Os judeus são um povo extraordinário, resiliente e que foi perseguido durante séculos, culminando com a tragédia humana do Holocausto. Sem terra própria onde construir o seu Estado, depois de destruídos os Reinos de Judá e de Israel e, por 3 vezes, o Templo de Jerusalém, escravizados na Babilônia, tudo isto ao longo de mil anos, há quase 2 mil anos dispersaram-se pelo mundo, depois de lutarem e serem derrotados pelo Império Romano. Na falta de terras onde se fixar, cultivaram o intelecto, em contraste com o obscurantismo católico da Idade Média. E também criaram os bancos e o sistema financeiro na Europa, a base para a Idade Moderna, o binômio conhecimento e capital. Um povo resiliente e que manteve as tradições e a religião como instrumentos para a sua sobrevivência e unidade, apesar de dispersos e diferentes entre si. Mas que também se integrou nas sociedades e países que os acolheu e, não raro, também os maltratou.

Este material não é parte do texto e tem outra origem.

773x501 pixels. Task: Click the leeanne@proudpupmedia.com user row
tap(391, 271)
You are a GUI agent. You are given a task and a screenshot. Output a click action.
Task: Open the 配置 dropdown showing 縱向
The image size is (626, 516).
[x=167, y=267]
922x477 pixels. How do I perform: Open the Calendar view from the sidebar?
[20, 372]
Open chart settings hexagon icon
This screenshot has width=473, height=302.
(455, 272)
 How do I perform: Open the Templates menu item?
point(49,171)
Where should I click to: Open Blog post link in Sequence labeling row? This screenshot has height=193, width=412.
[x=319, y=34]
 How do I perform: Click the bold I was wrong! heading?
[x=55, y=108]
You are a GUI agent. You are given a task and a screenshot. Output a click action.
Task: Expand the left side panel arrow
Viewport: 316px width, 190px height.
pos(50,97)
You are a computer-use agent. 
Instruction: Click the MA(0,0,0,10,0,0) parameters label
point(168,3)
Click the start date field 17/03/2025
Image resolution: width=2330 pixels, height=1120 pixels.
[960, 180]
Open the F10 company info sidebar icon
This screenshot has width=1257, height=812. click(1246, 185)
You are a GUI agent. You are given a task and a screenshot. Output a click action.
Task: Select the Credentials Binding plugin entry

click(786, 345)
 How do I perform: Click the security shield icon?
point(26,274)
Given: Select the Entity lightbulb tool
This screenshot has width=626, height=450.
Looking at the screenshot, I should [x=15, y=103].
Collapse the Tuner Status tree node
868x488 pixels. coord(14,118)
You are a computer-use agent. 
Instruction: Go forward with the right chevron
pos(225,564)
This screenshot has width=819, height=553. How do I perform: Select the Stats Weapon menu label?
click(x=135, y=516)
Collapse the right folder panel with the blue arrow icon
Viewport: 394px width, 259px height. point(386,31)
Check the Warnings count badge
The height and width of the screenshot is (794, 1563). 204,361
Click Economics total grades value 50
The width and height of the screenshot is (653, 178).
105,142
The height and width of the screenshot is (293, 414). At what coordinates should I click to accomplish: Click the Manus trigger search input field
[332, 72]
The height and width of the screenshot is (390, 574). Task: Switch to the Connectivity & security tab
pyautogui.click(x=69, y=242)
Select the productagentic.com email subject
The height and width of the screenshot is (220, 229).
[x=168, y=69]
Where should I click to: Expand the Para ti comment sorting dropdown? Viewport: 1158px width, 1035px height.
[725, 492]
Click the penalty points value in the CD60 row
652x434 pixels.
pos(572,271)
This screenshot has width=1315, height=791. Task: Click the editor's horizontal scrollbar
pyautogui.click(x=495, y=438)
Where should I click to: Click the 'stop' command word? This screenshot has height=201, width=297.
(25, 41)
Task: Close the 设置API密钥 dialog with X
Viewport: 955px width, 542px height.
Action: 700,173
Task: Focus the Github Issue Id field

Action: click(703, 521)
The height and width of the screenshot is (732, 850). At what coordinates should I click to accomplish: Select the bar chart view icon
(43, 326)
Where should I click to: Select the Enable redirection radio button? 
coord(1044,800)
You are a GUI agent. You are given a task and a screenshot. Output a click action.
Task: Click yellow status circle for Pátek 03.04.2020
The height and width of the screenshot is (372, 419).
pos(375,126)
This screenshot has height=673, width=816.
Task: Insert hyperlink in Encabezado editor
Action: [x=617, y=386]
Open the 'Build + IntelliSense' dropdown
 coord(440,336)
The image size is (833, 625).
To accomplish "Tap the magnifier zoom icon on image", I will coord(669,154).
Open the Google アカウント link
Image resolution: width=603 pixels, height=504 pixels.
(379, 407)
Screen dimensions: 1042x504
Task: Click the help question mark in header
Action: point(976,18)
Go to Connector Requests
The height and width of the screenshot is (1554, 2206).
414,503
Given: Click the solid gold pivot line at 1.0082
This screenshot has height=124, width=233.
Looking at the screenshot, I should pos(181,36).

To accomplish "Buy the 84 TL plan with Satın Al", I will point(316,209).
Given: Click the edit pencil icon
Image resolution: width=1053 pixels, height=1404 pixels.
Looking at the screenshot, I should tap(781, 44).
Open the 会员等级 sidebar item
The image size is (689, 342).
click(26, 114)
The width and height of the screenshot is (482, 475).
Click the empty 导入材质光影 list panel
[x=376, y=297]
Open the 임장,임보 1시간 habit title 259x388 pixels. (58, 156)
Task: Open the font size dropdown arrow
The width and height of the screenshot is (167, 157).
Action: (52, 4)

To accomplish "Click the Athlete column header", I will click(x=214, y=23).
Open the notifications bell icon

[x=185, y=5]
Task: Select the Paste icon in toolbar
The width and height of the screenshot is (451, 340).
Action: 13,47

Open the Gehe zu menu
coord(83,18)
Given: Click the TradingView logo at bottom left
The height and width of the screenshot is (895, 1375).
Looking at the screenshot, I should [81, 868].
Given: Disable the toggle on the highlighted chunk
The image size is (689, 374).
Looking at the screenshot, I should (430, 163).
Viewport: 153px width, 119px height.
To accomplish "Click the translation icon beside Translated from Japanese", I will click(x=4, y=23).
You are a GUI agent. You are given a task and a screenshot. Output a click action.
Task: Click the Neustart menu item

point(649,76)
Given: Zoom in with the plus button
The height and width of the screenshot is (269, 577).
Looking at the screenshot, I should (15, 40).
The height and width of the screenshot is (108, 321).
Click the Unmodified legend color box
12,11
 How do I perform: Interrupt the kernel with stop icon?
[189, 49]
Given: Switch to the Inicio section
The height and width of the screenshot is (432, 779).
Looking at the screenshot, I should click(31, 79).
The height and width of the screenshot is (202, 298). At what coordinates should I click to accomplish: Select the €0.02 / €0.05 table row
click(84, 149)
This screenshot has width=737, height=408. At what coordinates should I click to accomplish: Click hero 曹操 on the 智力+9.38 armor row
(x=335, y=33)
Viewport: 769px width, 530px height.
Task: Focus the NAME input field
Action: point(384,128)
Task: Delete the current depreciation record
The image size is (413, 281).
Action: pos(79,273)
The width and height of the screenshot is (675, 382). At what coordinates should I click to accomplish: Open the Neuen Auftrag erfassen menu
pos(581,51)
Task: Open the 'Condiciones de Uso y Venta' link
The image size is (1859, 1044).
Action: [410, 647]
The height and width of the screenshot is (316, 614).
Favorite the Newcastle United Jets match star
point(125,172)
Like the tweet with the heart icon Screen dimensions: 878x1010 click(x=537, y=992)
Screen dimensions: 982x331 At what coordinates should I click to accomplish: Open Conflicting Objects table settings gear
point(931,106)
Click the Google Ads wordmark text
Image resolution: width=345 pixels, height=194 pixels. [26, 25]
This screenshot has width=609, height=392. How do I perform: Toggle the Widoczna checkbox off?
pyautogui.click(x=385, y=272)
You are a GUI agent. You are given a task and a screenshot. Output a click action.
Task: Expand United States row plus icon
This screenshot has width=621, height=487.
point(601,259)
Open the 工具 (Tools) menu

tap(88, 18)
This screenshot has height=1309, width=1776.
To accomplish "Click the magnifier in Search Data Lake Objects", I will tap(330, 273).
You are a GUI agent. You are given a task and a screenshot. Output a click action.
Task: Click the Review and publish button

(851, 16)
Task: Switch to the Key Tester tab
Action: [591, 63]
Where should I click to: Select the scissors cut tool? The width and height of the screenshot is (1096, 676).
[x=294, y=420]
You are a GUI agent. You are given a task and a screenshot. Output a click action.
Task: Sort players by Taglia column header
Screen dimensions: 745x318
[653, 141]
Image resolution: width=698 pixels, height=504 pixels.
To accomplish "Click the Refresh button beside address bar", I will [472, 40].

Apesar dos sinais em contrário, sei que há um outro Israel, o Israel e o judaísmo de Amos Oz, o humanista sobrevivente dos campos de concentração. Há movimentos em prol de uma convivência pacífica e construtiva com os palestinianos, há uma juventude preocupada com o seu futuro, há Daniel Baremboim e tantos outros, há até a utopia de um só Estado, de judeus, palestinianos, cristãos e outras minorias históricas, um Estado laico, democrático e respeitador dos direitos humanos. Todos precisamos de utopias para tornar mais humano este mundo tão violento.

Depois de tanto sofrimento e perseguição durante séculos, de muito preconceito, custa-me entender como tantos dirigentes e cidadãos do Estado de Israel acreditam que poderão sobreviver pelos próximos séculos convivendo tão mal com os países vizinhos e com os descendentes de Sem, seus primos bíblicos semitas, os atuais palestinianos.

Quem sabe, com o tempo e o sofrimento, se abram outras portas, outras esperanças.

P.S.) Uma nota pessoal: Registro com pesar a notícia sobre a morte ” num bombardeamento da Faixa de Gaza”, segundo o Hamas, de 3 membros da família Bibas, sequestrados de um kibutz em 7 de outubro, um bebê de 10 meses, Kfir e uma criança de 4 anos, Ariel, além da mãe. Meus filhos e minha mulher são Bibas, ela bisneta de um rabino que veio do Marrocos para Belém do Pará no fim do século XIX, Salomon Bibas e que teve muitos descendentes brasileiros. Os Bibas sequestrados possivelmente vêm do ramo egípcio da família. Provavelmente os Bibas terão sua origem remota no Al Andalus. Todos são sefarditas, imigrantes no norte da África, em países que acolheram generosamente os judeus ibéricos perseguidos pelos católicos nos séculos XVI e XVII. Durante vários séculos na Idade Média, muçulmanos e judeus viveram harmoniosamente na Península Ibérica, parcialmente dominada pelos primeiros. Um exemplo para os dias de hoje.

Carlos Vianna tem 72 anos, é engenheiro aposentado e vive em Portugal desde 1988. Foi militante político e associativo desde 1967 no Brasil. Viveu no Chile e Argentina de 1971 a 1977. Foi presidente da Casa do Brasil de Lisboa. É autor de 2 livros: A Derrota (ensaio) e Uma Questão de Justiça (novela policial).